RUN npm install @google-cloud/storage
CMD ["node", "index.js"]

☕ Java App

src/main/java/GCSAccess.java GCSAccess.java

import com.google.cloud.storage.*;

public class GCSAccess {
    public static void main(String[] args) {
        Storage storage = StorageOptions.getDefaultInstance().getService();
        String bucketName = "signoz-archive";

        for (Blob blob : storage.list(bucketName).iterateAll()) {
            System.out.println(blob.getName());
        }
    }
}

pom.xml

<project xmlns="http://maven.apache.org/POM/4.0.0"
         xmlns:xsi="http://www.w3.org/2001/XMLSchema-instance"
         xsi:schemaLocation="http://maven.apache.org/POM/4.0.0
         http://maven.apache.org/xsd/maven-4.0.0.xsd">
    <modelVersion>4.0.0</modelVersion>
    <groupId>com.example</groupId>
    <artifactId>gcs-access</artifactId>
    <version>1.0-SNAPSHOT</version>

    <dependencies>
        <dependency>
            <groupId>com.google.cloud</groupId>
            <artifactId>google-cloud-storage</artifactId>
            <version>2.27.0</version>
        </dependency>
    </dependencies>

    <build>
        <plugins>
            <!-- Include dependencies and main class -->
            <plugin>
                <artifactId>maven-assembly-plugin</artifactId>
                <version>3.3.0</version>
                <configuration>
                    <descriptorRefs>
                        <descriptorRef>jar-with-dependencies</descriptorRef>
                    </descriptorRefs>
                    <archive>
                        <manifest>
                            <mainClass>GCSAccess</mainClass>
                        </manifest>
                    </archive>
                </configuration>
                <executions>
                    <execution>
                        <id>make-assembly</id>
                        <phase>package</phase>
                        <goals>
                            <goal>single</goal>
                        </goals>
                    </execution>
                </executions>
            </plugin>
        </plugins>
    </build>
</project>

Dockerfile

# Stage 1: Build the application and create a fat JAR
FROM maven:3.9.6-eclipse-temurin-17 as builder

WORKDIR /app

COPY pom.xml .
COPY src ./src

RUN mvn clean package

# Stage 2: Use a lightweight Java image to run the app
FROM eclipse-temurin:17

WORKDIR /app

COPY --from=builder /app/target/gcs-access-1.0-SNAPSHOT-jar-with-dependencies.jar app.jar

CMD ["java", "-jar", "app.jar"]

🧩 Kubernetes Pod Manifests (for all apps)

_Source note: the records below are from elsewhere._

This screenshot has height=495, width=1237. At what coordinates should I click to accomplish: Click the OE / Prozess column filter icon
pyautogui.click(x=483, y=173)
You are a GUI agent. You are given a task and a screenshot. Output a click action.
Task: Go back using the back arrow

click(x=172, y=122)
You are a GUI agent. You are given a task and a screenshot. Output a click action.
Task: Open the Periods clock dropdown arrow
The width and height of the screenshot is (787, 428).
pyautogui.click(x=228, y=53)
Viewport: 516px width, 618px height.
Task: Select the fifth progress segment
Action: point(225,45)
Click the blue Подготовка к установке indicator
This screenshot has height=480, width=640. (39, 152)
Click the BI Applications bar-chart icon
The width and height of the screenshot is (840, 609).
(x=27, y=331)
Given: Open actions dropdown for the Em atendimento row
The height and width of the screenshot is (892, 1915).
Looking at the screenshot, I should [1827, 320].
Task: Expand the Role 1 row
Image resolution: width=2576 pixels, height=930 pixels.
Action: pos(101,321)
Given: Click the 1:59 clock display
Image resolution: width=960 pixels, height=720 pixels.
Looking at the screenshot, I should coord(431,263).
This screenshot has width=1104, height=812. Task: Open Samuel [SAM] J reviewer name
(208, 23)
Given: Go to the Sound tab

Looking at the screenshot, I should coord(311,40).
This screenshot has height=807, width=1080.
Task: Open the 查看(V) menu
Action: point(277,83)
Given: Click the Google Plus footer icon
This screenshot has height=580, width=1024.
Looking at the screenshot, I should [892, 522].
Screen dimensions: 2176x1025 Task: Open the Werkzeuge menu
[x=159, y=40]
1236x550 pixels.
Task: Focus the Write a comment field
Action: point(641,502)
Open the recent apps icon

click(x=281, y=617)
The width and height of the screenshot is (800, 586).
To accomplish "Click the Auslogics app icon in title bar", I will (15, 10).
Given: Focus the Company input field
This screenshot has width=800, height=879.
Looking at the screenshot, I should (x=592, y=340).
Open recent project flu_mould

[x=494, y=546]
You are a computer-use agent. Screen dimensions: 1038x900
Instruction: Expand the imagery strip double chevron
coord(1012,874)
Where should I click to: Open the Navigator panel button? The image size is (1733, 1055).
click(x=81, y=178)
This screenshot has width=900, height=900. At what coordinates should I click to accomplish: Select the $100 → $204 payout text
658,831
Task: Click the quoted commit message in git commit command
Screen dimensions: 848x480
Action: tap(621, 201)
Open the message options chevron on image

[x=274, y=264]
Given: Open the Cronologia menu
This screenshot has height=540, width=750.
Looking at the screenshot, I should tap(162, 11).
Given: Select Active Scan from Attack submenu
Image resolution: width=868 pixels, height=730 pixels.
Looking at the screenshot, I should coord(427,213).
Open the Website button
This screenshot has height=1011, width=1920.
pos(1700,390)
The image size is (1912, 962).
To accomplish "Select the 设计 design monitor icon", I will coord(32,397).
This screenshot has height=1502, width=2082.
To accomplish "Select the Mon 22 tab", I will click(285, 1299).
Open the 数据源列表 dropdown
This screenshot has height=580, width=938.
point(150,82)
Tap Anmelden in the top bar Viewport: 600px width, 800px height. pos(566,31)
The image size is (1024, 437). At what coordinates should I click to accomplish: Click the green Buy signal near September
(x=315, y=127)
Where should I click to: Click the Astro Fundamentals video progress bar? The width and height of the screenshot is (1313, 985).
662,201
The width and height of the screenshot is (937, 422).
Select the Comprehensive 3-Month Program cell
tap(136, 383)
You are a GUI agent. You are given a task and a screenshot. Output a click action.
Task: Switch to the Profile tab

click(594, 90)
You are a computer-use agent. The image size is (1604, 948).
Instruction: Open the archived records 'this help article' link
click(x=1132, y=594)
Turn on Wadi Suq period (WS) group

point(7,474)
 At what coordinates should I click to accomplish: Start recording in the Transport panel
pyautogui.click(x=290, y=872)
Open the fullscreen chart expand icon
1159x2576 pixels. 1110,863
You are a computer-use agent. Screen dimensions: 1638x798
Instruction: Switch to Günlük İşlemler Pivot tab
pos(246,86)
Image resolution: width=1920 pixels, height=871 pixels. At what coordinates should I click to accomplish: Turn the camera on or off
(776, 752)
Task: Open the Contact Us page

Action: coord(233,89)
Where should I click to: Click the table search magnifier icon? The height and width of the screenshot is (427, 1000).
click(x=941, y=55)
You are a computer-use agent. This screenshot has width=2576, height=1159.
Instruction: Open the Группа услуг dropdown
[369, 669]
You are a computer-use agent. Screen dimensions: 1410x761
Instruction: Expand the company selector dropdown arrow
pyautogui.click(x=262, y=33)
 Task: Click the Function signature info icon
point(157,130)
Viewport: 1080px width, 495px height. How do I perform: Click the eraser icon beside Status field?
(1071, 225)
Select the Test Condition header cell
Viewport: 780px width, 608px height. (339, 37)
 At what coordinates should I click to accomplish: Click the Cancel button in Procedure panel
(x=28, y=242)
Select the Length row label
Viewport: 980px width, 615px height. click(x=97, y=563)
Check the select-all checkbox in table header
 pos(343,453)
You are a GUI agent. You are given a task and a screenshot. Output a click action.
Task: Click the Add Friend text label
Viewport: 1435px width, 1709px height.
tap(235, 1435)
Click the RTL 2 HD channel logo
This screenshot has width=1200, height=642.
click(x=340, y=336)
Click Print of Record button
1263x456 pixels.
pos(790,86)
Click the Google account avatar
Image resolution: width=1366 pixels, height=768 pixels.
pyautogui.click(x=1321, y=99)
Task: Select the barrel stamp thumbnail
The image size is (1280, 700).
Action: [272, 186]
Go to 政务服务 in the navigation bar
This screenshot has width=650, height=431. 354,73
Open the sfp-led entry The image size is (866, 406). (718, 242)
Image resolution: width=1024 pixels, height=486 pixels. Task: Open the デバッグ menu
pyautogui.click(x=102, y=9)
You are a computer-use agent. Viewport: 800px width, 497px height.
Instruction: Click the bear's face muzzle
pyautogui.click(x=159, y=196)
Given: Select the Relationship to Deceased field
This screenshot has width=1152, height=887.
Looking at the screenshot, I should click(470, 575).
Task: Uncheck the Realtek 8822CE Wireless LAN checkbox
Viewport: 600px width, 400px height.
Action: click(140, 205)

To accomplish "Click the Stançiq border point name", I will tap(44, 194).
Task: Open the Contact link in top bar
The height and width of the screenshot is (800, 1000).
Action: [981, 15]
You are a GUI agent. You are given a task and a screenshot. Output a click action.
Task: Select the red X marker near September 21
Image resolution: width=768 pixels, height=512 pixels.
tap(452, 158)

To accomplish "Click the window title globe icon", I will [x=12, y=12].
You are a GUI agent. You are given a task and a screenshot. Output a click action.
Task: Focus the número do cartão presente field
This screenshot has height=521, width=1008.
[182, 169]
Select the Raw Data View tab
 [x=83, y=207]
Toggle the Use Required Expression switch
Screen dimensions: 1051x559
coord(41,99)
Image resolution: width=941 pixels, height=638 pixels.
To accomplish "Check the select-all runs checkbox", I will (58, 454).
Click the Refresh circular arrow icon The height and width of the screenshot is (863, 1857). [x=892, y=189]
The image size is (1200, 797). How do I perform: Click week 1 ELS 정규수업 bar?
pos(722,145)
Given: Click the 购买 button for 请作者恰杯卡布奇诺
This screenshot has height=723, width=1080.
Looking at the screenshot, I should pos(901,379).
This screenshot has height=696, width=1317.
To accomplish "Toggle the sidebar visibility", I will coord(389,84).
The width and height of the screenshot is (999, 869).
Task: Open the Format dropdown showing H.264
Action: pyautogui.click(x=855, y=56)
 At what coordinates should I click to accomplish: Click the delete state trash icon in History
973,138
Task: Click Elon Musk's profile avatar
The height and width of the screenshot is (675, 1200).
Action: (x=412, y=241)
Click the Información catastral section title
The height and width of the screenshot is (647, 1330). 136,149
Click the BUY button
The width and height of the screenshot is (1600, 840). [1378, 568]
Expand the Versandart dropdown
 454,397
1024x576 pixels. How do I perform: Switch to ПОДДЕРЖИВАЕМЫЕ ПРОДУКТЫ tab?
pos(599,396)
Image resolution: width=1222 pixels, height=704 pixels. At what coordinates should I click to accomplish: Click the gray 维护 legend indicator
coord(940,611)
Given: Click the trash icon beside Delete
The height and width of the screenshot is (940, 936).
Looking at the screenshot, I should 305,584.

Each pod must use the annotated KSA:

apiVersion: v1
kind: Pod
metadata:
  name: gcs-<lang>-app
  namespace: workload-namespace
spec:
  serviceAccountName: k8-serviceaccount
  containers:
  - name: <lang>-gcs
    image: <Image_Name>
    env:
    - name: BUCKET_NAME
      value: "your-gcs-bucket-name"

Replace <lang> with python, nodejs, or java.


🔍 Verification

Inside the pod:

kubectl exec -it <pod_name> -n $NAMESPACE -- bash

apt update && apt install curl
curl -H "Metadata-Flavor: Google" \
  http://metadata.google.internal/computeMetadata/v1/instance/service-accounts/default/email

Should return:

gke-pod-accessor@<PROJECT_ID>.iam.gserviceaccount.com

Also check logs from each pod to verify GCS access.


✅ You’ve now successfully configured Workload Identity for GKE pods to securely access GCS — using native cloud auth, without keys!